Fred Flintstone is looking forward to the Bedrock Super-Bowl final at the weekend, but Wilma has other ideas: she won't let him go before he's painted the living room.

His reluctant artistic efforts are hampered by his daughter Pebbles, who constantly scribbles on Fred's freshly painted wall, and his live paint brush's desperate bids for freedom!

On finishing the whole wall, Fred and Barney set off for the bowling contest in Fred's jalopy. Hitting one of the road's hazardous outcrops sees the removal of one of the wheels, forcing Fred and Barney to stop and replace it.

On to the Bedrock Superbowl where Fred and Barney slug it out on the polished lanes.

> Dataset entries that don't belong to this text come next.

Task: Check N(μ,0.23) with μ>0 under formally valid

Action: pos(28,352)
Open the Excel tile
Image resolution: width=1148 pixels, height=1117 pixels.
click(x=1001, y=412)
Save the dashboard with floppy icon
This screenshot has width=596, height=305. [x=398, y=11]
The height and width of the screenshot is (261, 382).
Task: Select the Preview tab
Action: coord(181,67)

Later, Fred arrives home to the news that Pebbles has escaped and is clinging to a girder on a building site. Fred has to rescue his daughter - or suffer the embarrassment of seeing Barney do the job for him!

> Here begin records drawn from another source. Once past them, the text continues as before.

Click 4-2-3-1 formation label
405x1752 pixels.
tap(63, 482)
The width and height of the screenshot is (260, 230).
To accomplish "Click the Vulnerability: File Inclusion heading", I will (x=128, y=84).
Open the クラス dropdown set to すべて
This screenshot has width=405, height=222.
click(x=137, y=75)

Joysticks: Kempston, Sinclair
Graphics: all your favourite characters in glorious monochrome;
Sound: TV title tune on the 128K, sound effects only on 48K
Options: practise painting or bowling sections

I didn't quite shout 'Yabba Dabba Doo' while playing this but is certainly very playable. None of the four parts are particularly brilliant but together they make quite a fun package. Painting is soon mastered but I couldn't get to grips with the car journey. The bowling is the best part of the game - I love Barney's flamboyant bowling style! - and the rescue scene is just a simple platform game. The graphics are sparsely coloured but do retain some of the humour of the cartoon. The animation is smooth and effective with plenty of nice touches, like Fred frowning while he's doing the painting. On the whole though, the game is slightly too easy and therefore shouldn't take long to complete, losing most of its appeal in the process. Not a bad attempt - but not a fantastic game either.
PHIL [71%]

The trials and tribulations of Fred Flintstone's life often have him screaming with rage. Play Grandslam's game and you'll soon be joining him. Experience the unique frustration of attempting to paint the walls down to the final invisible pixel with a super-human Pebbles at your heels. Even when the wall looks completely covered and you'd need a microscope to see the remaining paintless piece, Wilma and Betty treat you like a jerk. If you're lucky enough to get to the bowling alley you'll participate in a botched and tedious evening off. The controls are primitive, pin-fall is unrealistic and clever, computer-controlled Barney Robot is almost always bound to win. In recreating all the irritating aspects of Fred's life, the programmers have managed to leave out every possible scrap of fun. The cartoon presentation is extremely polished (even the familiar tune is recognisable) and there are plenty of peripheral details; unfortunately they can't stop Bedrock from approaching rock-bottom.
KATI [52%]

Presentation: 68%
Graphics: 74%
Playability: 60%
Addictive Qualities: 57%
Overall: 62%

Summary: General Rating: The humour and character of cartoons is difficult to represent within the strict confines of a computer game and, like so many attempts before, The Flintstones doesn't quite manage it.